Change Theory Explanation
The adoption of Kotter’s 8 Steps as the platform for analyzing and managing the issue can be deemed as a sensible choice since the identified change theory helps not only introduce alterations to a nursing environment but also cement them. The theoretical framework has been in existence for quite a while, warranting its significance for promoting improvements in an organization (George, MacDonnell, Nimmagadda, Murphy, & Dollase, 2015). As its title suggests, the model consists of eight steps that help encourage change and institutionalize it successfully (Neuraz et al., 2015).

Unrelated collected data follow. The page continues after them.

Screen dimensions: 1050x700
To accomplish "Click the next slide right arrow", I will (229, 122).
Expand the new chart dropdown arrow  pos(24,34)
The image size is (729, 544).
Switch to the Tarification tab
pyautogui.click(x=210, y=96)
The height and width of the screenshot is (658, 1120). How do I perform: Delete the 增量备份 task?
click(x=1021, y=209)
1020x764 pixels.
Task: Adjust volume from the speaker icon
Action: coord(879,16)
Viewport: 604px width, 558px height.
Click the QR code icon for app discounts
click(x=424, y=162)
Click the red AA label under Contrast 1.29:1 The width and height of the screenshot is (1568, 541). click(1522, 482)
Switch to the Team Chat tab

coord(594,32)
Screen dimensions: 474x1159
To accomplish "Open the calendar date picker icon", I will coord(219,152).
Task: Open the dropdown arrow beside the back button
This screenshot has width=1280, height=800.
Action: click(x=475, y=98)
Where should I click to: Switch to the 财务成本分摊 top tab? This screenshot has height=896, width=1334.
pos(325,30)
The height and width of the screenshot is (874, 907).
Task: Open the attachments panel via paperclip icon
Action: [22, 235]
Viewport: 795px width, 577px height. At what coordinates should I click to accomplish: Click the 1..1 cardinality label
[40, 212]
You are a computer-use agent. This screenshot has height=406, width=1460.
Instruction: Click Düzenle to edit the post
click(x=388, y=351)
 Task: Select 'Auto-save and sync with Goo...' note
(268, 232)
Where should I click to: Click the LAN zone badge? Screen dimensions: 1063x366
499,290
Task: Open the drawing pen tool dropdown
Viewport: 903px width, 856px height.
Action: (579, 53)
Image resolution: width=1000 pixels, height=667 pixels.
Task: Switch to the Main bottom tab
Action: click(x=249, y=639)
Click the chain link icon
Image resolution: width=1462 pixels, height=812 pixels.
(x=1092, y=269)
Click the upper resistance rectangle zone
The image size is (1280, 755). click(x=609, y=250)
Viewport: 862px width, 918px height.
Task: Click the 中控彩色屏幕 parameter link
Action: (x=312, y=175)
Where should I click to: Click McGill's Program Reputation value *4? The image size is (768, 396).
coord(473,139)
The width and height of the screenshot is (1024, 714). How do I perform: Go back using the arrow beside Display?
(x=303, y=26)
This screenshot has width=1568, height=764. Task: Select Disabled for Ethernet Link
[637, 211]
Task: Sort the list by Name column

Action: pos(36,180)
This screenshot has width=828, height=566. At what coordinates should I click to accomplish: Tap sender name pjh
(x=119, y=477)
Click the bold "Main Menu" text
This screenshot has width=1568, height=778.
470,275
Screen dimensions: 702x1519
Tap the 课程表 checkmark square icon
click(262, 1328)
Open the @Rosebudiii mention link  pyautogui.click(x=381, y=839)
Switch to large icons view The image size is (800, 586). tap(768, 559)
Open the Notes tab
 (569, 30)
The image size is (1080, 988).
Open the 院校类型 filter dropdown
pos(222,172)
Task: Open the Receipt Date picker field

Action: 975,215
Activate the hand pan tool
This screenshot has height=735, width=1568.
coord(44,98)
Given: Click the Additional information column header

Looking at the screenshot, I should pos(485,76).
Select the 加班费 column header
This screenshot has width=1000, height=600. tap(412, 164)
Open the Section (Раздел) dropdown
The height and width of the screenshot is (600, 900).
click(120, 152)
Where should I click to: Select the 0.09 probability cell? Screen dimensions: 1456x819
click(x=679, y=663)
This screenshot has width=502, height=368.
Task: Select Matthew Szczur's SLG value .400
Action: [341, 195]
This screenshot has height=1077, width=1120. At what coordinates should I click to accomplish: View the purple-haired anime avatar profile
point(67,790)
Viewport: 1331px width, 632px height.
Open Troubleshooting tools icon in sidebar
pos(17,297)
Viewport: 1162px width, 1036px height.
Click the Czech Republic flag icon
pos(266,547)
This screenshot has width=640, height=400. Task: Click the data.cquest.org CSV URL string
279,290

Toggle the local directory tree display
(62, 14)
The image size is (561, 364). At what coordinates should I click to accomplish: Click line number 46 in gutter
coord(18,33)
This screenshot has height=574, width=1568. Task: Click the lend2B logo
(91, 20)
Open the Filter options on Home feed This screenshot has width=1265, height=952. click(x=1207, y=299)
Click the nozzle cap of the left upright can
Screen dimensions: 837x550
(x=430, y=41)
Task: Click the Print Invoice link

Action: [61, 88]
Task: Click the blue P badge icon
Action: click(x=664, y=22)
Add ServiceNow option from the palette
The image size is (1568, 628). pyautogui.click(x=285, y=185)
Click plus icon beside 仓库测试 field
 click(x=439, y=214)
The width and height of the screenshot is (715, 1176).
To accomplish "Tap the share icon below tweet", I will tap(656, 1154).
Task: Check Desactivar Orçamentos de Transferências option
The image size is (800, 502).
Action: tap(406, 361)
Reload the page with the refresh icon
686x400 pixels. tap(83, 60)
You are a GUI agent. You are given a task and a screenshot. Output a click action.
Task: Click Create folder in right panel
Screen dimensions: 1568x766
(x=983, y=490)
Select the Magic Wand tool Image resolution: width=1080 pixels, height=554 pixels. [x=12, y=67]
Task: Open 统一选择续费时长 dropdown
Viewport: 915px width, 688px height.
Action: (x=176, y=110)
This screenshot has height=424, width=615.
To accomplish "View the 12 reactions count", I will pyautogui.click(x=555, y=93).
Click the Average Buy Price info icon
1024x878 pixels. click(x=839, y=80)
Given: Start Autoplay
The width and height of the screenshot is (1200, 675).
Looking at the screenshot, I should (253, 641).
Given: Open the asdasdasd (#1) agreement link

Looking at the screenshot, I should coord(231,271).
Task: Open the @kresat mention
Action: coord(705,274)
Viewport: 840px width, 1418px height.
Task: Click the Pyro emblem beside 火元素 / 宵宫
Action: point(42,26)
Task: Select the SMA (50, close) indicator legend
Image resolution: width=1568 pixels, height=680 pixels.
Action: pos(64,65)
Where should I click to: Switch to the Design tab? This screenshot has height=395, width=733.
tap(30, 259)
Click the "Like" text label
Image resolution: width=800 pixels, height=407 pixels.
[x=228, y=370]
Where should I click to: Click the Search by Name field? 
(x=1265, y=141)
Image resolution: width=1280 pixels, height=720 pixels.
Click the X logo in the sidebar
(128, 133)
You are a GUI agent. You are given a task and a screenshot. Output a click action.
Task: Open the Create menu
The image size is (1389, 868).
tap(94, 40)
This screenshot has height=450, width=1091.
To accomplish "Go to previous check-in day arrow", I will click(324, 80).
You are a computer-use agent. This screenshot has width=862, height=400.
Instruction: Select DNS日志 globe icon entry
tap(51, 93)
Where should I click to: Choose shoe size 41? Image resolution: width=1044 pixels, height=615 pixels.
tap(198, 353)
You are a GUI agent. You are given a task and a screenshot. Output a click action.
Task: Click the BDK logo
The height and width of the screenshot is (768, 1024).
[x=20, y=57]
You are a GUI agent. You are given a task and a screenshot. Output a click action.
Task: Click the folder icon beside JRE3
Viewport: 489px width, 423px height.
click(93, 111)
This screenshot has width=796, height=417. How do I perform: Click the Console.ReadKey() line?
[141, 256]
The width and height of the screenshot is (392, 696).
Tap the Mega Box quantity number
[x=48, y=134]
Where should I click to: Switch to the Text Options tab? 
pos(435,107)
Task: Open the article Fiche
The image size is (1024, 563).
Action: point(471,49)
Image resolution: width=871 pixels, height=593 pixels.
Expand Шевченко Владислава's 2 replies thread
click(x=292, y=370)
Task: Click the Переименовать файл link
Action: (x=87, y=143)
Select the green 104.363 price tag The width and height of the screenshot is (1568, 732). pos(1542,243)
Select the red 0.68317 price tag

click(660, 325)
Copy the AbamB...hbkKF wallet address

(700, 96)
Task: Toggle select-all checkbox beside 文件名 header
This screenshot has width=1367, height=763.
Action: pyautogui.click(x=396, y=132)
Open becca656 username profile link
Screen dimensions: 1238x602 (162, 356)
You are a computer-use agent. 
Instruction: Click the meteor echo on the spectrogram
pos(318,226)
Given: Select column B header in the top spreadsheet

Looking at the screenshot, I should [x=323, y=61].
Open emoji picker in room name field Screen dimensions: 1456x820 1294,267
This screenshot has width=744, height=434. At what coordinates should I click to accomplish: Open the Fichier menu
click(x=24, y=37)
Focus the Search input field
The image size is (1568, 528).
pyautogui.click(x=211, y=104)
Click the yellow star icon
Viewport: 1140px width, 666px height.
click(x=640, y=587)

Thus, it is expected that Kotter’s Model will help address the issue of high NPR.
The Goodness-of-Fit Model shows that Kotter’s 8-Step framework is quite valid as a means of encouraging change in the context of a nursing setting (Aiken et al., 2014). According to a recent report, the Goodness of Fit of Kotter’s 8 Steps helps introduce every factor leading to successful change into the realm of a hospital, including employee management, leadership, timing and development, reward and recognition, culture, politics, and information systems (Karnouskos, 2015). The report points to the fact that, in the default model, the Goodness of Fit reaches 0.817, which is a rather impressive result indicating that the framework must be applied to encourage change.
Analysis and Commentary
When considering the effects of high NPR on the overall state of healthcare in the U.S., one must mention that the identified phenomenon has caused a significant decrease in the overall quality of care and the probability of a positive patient outcome. Furthermore, the high NPR has contributed to an increase in the levels of mortality among patients. The identified effects require a thorough analysis and the creation of the tool that will lead to successful change.
In addition, the existing NPR affects the quality of care significantly. Causing a sharp drop in service efficacy, it creates the environment in which recovery takes more time. Furthermore, the threat of medical errors rises in the specified setting. Being exhausted by the number of responsibilities and the amount of information that they have to process, nurses are likely to make mistakes that will ultimately lead to a drop in the quality of care. A change in the approach toward managing human resources in a healthcare setting will help resolve the problem.
References
Aiken, L. H., Sloane, D. M., Bruyneel, L., Van den Heede, K., Griffiths, P., Busse, R.,… McHugh, M. D. (2014). Nurse staffing and education and hospital mortality in nine European countries: A retrospective observational study. The Lancet, 383(9931), 1824-1830.
George, P., MacDonnell, C., Nimmagadda, J., Murphy, J., & Dollase, R. (2015). Designing interprofessional education curriculum using multiple conceptual frameworks. Annals of Behavioral Science and Medical Education, 21(1), 9-13
Hayes, B., Douglas, C., & Bonner, A. (2015). Work environment, job satisfaction, stress and burnout among haemodialysis nurses. Journal of Nursing Management, 23(5), 588-598.
Karnouskos, S. (2015). Effective change management in modern enterprises. Stockholm, Sweden: Linnaeus University Print.
Neuraz, A., Guérin, C., Payet, C., Polazzi, S., Aubrun, F., Dailler, F.,… Schott, A. M. (2015). Patient mortality is associated with staff resources and workload in the ICU: A multicenter observational study. Critical Care Medicine, 43(8), 1587-1594.
Twigg, D. E., Gelder, L., & Myers, H. (2015). The impact of understaffed shifts on nurse‐sensitive outcomes. Journal of Advanced Nursing, 71(7), 1564-1572.